Data Science Fellows June 2020 Cohort
The Chatbot POC started first with a data collection/analysis phase using MTurk. We gathered survey data from users which I analyzed for user trends as well as “template sentences” (common syntax between responses). Say for example users often responded to the question “where do you eat dinner?” with “i usually eat dinner at (some location) “ . With these template sentences, I generated more data by replacing the entities – in this example the location – with similar words using W2V in combination with Spacy POS tagger. Once enough data was generated, I developed a chatbot using the Rasa framework to create a complex conversation flow. The chatbot can handle both user chit-chat and information extraction.
Challenges (at least two)
- The main challenge came from the real world data – many users have spelling/grammar mistakes and sometimes it’s unclear to the human (me) what they meant. Most of the data had to be labeled by hand because of these issues.

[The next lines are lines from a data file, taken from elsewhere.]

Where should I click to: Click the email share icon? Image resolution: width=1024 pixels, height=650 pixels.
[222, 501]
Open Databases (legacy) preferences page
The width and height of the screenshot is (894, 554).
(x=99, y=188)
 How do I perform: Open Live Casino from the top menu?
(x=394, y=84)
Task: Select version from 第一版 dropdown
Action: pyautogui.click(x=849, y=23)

- Because it’s the early phase of a startup there was no design in how a conversation should go or which entities should be extracted, so I was really the architect of the conversation. This is difficult without business knowledge to know if you’re on the right track. In the end the POC was just to show a complex conversation flow and will most likely need to be redone with the correct business logic.
Achievements (according to KPIs)
- Extracted and analyzed over 400 surveys from MTurk, which was filtered down to ~100 quality surveys.
- Created template sentences which allowed 100 answers to become thousands of variations.
- Successfully implemented a POC with a conversational flow similar to one that can be used in production.
Future project development
From here there’s a lot of potential to expand the POC. The first step would be to design a data schema and data warehousing solution, which should be integrated with Well-Beats existing infrastructure. From there, the bot should be designed with the schema in mind and synched with the database to be continuously writing user responses as they come in. In parallel, Well-Beat can collect much more data to have a better understanding of what users will say. The bot should be reconfigured on a cloud server for better scalability. The bot can become more complex features such as sentiment analysis and custom actions according to user preferences, which will set it apart from other chatbots.